For tinnitus associated with Meniere’s, some patients find steroid injections to the ear to be helpful in reducing symptoms. The American Academy of Otolaryngologists has also evaluated the use of hearing assistive devices for patients with hearing loss, which may blunt the symptoms of tinnitus.
Tinnitus Retraining Therapy has also been found to improve tinnitus-related distress in patients with the disease – findings backed by a study concluding that patients using hearing aids or sound generators did better than those who refused to use them despite recommendations.
Another option for tinnitus from Meniere’s is positive pressure therapy. Although it doesn’t help with vertigo and its long-term effectiveness is still undetermined, many patients report positive outcomes. This treatment uses a device called a Meniett pulse generator to apply pulses of pressure to the ear canal through a ventilation tube to lessen fluid buildup. The treatment is done at home, usually three times a day for five minutes at a time.
More aggressive treatments in serious cases can include middle ear injections – medications injected into the middle ear and then absorbed into the inner ear.
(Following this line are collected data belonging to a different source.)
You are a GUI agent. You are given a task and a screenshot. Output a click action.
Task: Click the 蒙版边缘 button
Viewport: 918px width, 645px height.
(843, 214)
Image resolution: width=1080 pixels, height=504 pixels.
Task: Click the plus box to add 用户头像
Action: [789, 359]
Performed in a doctor’s office, injections include steroids like dexamethasone or the antibiotic Gentamicin. The latter reduces the balancing function of your ear so that your other ear assumes responsibility for balance (though there is a risk of further hearing loss).
And finally, surgery may also be pursued as a last resort in particularly severe cases. Surgical options include an endolymphatic sac procedure to decompress the endolymphatic sac and alleviate excess fluid levels. Alternatively, in a labyrinthectomy (which would only occur if you have near or total hearing loss), the surgeon removes the balance portion of the inner ear, thereby removing both balance and hearing function from the affected ear. And lastly, a vestibular nerve section cuts the nerve that connects balance and movement sensors in your inner ear to the brain (vestibular nerve), usually correcting problems with vertigo while attempting to preserve hearing in the affected ear; though it is a single step procedure, some complications can occur such as cerebrospinal fluid leak, damage to the facial nerve/cochlear nerve– due to the proximity of both nerves and the vestibular nerve.
Management Options for Meniere’s Disease
If you’re looking for other lifestyle and home remedies, there are plenty of self-care tactics to ease symptoms.
In the midst of a vertigo episode, here are some things to try:
- Sit or lie down when you feel dizzy. During vertigo, avoid things that can make your signs and symptoms worse, such as sudden movement, bright lights, or trying to focus on things like TV or reading.
- Rest during and after attacks, and don’t rush to return to your normal activities.
- Know that you might lose your balance, which can cause serious injury. Use good lighting if you get up at night. And while some people – especially younger patients – are reluctant to use a cane, don’t hesitate to try it out. A cane can definitely help with stability.
Also experiment with other lifestyle changes, like dietary restrictions, which are routinely recommended for Meniere’s since salt can contribute to fluid retention (including in your ears). Sensible sodium intake has other health benefits, so keep consumption to less than 2,000 mg daily. And be careful with excessive caffeine, alcohol, and tobacco, as well, which impact the fluid balance in your ears. Again, while there isn’t conclusive evidence that this helps with Meniere’s symptoms or tinnitus directly, diet changes are low-risk, high-reward, and work for a lot of patients.
Most importantly, stay connected with your audiologist and physician to monitor and manage Meniere’s. With the right coping strategies, patients can find peace. And with new therapies continuing to emerge, it’s always wise to stay on top of treatment options to understand your options to manage the symptoms.